▸ Source data:
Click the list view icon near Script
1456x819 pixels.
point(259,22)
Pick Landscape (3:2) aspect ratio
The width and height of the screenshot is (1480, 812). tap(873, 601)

▸ About this exercise: Copy out the lines beginning at the one that contains "1456x819 pixels.". Stop at the final line of the data, and include it.

▸ Response:
1456x819 pixels.
point(259,22)
Pick Landscape (3:2) aspect ratio
The width and height of the screenshot is (1480, 812). tap(873, 601)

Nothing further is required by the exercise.